## TASK REQUIREMENTS
Reproduce the following rows without any changes.

──────── PROVIDED RECORDS ────────

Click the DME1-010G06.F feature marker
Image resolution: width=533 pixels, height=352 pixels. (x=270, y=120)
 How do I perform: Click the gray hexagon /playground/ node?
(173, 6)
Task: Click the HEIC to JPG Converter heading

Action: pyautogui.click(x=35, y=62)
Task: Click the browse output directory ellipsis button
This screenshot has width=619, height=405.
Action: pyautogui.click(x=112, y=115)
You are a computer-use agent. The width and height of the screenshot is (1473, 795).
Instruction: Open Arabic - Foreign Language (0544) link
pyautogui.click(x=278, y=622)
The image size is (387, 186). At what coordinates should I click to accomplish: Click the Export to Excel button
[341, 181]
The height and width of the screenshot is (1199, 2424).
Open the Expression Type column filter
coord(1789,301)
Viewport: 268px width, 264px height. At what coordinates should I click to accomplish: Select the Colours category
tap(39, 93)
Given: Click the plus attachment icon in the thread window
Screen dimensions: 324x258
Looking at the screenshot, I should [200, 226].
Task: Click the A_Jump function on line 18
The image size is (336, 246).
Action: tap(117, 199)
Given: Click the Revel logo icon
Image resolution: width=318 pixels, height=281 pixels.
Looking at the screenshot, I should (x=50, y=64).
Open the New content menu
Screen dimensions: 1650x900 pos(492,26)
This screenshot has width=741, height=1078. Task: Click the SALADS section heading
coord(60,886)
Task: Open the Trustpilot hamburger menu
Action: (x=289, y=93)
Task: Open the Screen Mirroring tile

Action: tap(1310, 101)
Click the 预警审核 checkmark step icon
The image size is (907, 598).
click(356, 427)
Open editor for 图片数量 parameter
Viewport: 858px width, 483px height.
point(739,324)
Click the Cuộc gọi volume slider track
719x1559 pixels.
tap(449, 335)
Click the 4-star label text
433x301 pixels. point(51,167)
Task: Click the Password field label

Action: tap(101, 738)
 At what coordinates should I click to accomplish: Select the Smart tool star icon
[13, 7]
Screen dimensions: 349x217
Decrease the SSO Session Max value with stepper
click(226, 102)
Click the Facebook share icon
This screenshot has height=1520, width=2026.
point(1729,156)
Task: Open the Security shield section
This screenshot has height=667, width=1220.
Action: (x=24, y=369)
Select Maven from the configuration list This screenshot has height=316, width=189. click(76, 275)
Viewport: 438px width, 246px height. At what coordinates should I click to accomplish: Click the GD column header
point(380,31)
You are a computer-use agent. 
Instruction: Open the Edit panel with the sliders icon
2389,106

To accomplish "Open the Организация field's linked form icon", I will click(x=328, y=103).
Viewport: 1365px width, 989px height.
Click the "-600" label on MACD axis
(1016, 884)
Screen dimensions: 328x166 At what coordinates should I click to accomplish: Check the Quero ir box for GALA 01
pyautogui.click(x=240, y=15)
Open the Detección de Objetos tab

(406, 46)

────────

## THE COMPLETED TASK
Click the DME1-010G06.F feature marker
Image resolution: width=533 pixels, height=352 pixels. (x=270, y=120)
 How do I perform: Click the gray hexagon /playground/ node?
(173, 6)
Task: Click the HEIC to JPG Converter heading

Action: pyautogui.click(x=35, y=62)
Task: Click the browse output directory ellipsis button
This screenshot has width=619, height=405.
Action: pyautogui.click(x=112, y=115)
You are a computer-use agent. The width and height of the screenshot is (1473, 795).
Instruction: Open Arabic - Foreign Language (0544) link
pyautogui.click(x=278, y=622)
The image size is (387, 186). At what coordinates should I click to accomplish: Click the Export to Excel button
[341, 181]
The height and width of the screenshot is (1199, 2424).
Open the Expression Type column filter
coord(1789,301)
Viewport: 268px width, 264px height. At what coordinates should I click to accomplish: Select the Colours category
tap(39, 93)
Given: Click the plus attachment icon in the thread window
Screen dimensions: 324x258
Looking at the screenshot, I should [200, 226].
Task: Click the A_Jump function on line 18
The image size is (336, 246).
Action: tap(117, 199)
Given: Click the Revel logo icon
Image resolution: width=318 pixels, height=281 pixels.
Looking at the screenshot, I should (x=50, y=64).
Open the New content menu
Screen dimensions: 1650x900 pos(492,26)
This screenshot has width=741, height=1078. Task: Click the SALADS section heading
coord(60,886)
Task: Open the Trustpilot hamburger menu
Action: (x=289, y=93)
Task: Open the Screen Mirroring tile

Action: tap(1310, 101)
Click the 预警审核 checkmark step icon
The image size is (907, 598).
click(356, 427)
Open editor for 图片数量 parameter
Viewport: 858px width, 483px height.
point(739,324)
Click the Cuộc gọi volume slider track
719x1559 pixels.
tap(449, 335)
Click the 4-star label text
433x301 pixels. point(51,167)
Task: Click the Password field label

Action: tap(101, 738)
 At what coordinates should I click to accomplish: Select the Smart tool star icon
[13, 7]
Screen dimensions: 349x217
Decrease the SSO Session Max value with stepper
click(226, 102)
Click the Facebook share icon
This screenshot has height=1520, width=2026.
point(1729,156)
Task: Open the Security shield section
This screenshot has height=667, width=1220.
Action: (x=24, y=369)
Select Maven from the configuration list This screenshot has height=316, width=189. click(76, 275)
Viewport: 438px width, 246px height. At what coordinates should I click to accomplish: Click the GD column header
point(380,31)
You are a computer-use agent. 
Instruction: Open the Edit panel with the sliders icon
2389,106

To accomplish "Open the Организация field's linked form icon", I will click(x=328, y=103).
Viewport: 1365px width, 989px height.
Click the "-600" label on MACD axis
(1016, 884)
Screen dimensions: 328x166 At what coordinates should I click to accomplish: Check the Quero ir box for GALA 01
pyautogui.click(x=240, y=15)
Open the Detección de Objetos tab

(406, 46)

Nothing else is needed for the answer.